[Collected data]
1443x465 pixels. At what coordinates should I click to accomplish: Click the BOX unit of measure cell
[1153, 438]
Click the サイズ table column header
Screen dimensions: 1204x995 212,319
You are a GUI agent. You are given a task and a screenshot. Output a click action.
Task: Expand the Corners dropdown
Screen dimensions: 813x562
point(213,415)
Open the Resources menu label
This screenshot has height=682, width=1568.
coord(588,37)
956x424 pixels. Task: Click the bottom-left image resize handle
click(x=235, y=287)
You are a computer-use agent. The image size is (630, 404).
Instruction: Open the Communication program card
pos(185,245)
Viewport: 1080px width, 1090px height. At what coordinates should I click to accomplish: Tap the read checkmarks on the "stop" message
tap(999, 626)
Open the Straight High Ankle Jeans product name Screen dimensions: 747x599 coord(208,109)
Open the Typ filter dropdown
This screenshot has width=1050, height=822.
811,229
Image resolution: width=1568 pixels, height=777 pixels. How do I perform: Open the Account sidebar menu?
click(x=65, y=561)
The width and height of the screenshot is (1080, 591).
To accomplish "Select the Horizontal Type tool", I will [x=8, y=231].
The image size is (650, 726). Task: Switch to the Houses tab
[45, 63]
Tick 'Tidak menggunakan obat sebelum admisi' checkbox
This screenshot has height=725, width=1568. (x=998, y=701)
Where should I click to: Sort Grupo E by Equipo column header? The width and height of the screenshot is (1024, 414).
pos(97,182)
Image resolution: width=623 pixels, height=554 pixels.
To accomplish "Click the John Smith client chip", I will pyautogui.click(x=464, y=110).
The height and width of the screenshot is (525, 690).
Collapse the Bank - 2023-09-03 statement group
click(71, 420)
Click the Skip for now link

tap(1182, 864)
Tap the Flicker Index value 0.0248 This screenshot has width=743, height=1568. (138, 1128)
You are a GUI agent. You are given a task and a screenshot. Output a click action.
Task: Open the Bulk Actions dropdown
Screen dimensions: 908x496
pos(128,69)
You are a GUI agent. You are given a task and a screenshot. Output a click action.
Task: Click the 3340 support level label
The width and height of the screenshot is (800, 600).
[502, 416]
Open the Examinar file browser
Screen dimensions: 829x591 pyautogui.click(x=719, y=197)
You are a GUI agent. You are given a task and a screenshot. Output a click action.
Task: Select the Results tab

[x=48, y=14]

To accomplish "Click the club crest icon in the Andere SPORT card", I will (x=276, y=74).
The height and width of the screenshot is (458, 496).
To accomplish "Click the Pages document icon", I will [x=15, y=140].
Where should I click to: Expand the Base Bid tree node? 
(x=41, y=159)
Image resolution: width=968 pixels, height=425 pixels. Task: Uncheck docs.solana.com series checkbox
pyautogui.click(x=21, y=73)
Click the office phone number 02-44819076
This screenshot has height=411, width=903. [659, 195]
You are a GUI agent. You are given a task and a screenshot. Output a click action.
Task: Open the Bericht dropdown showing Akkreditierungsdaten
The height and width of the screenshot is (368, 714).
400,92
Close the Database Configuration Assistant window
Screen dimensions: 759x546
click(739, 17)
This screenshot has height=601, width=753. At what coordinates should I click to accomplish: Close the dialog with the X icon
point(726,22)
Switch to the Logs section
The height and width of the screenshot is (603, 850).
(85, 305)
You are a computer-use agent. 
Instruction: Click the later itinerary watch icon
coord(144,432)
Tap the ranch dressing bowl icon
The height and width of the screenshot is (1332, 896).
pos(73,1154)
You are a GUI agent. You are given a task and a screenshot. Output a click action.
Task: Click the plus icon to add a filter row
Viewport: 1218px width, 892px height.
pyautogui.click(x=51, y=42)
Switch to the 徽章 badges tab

YOUR GOAL:
All the entries above should come back exactly as they are written.

FINISHED EXERCISE:
1443x465 pixels. At what coordinates should I click to accomplish: Click the BOX unit of measure cell
[1153, 438]
Click the サイズ table column header
Screen dimensions: 1204x995 212,319
You are a GUI agent. You are given a task and a screenshot. Output a click action.
Task: Expand the Corners dropdown
Screen dimensions: 813x562
point(213,415)
Open the Resources menu label
This screenshot has height=682, width=1568.
coord(588,37)
956x424 pixels. Task: Click the bottom-left image resize handle
click(x=235, y=287)
You are a computer-use agent. The image size is (630, 404).
Instruction: Open the Communication program card
pos(185,245)
Viewport: 1080px width, 1090px height. At what coordinates should I click to accomplish: Tap the read checkmarks on the "stop" message
tap(999, 626)
Open the Straight High Ankle Jeans product name Screen dimensions: 747x599 coord(208,109)
Open the Typ filter dropdown
This screenshot has width=1050, height=822.
811,229
Image resolution: width=1568 pixels, height=777 pixels. How do I perform: Open the Account sidebar menu?
click(x=65, y=561)
The width and height of the screenshot is (1080, 591).
To accomplish "Select the Horizontal Type tool", I will [x=8, y=231].
The image size is (650, 726). Task: Switch to the Houses tab
[45, 63]
Tick 'Tidak menggunakan obat sebelum admisi' checkbox
This screenshot has height=725, width=1568. (x=998, y=701)
Where should I click to: Sort Grupo E by Equipo column header? The width and height of the screenshot is (1024, 414).
pos(97,182)
Image resolution: width=623 pixels, height=554 pixels.
To accomplish "Click the John Smith client chip", I will pyautogui.click(x=464, y=110).
The height and width of the screenshot is (525, 690).
Collapse the Bank - 2023-09-03 statement group
click(71, 420)
Click the Skip for now link

tap(1182, 864)
Tap the Flicker Index value 0.0248 This screenshot has width=743, height=1568. (138, 1128)
You are a GUI agent. You are given a task and a screenshot. Output a click action.
Task: Open the Bulk Actions dropdown
Screen dimensions: 908x496
pos(128,69)
You are a GUI agent. You are given a task and a screenshot. Output a click action.
Task: Click the 3340 support level label
The width and height of the screenshot is (800, 600).
[502, 416]
Open the Examinar file browser
Screen dimensions: 829x591 pyautogui.click(x=719, y=197)
You are a GUI agent. You are given a task and a screenshot. Output a click action.
Task: Select the Results tab

[x=48, y=14]

To accomplish "Click the club crest icon in the Andere SPORT card", I will (x=276, y=74).
The height and width of the screenshot is (458, 496).
To accomplish "Click the Pages document icon", I will [x=15, y=140].
Where should I click to: Expand the Base Bid tree node? 
(x=41, y=159)
Image resolution: width=968 pixels, height=425 pixels. Task: Uncheck docs.solana.com series checkbox
pyautogui.click(x=21, y=73)
Click the office phone number 02-44819076
This screenshot has height=411, width=903. [659, 195]
You are a GUI agent. You are given a task and a screenshot. Output a click action.
Task: Open the Bericht dropdown showing Akkreditierungsdaten
The height and width of the screenshot is (368, 714).
400,92
Close the Database Configuration Assistant window
Screen dimensions: 759x546
click(739, 17)
This screenshot has height=601, width=753. At what coordinates should I click to accomplish: Close the dialog with the X icon
point(726,22)
Switch to the Logs section
The height and width of the screenshot is (603, 850).
(85, 305)
You are a computer-use agent. 
Instruction: Click the later itinerary watch icon
coord(144,432)
Tap the ranch dressing bowl icon
The height and width of the screenshot is (1332, 896).
pos(73,1154)
You are a GUI agent. You are given a task and a screenshot. Output a click action.
Task: Click the plus icon to add a filter row
Viewport: 1218px width, 892px height.
pyautogui.click(x=51, y=42)
Switch to the 徽章 badges tab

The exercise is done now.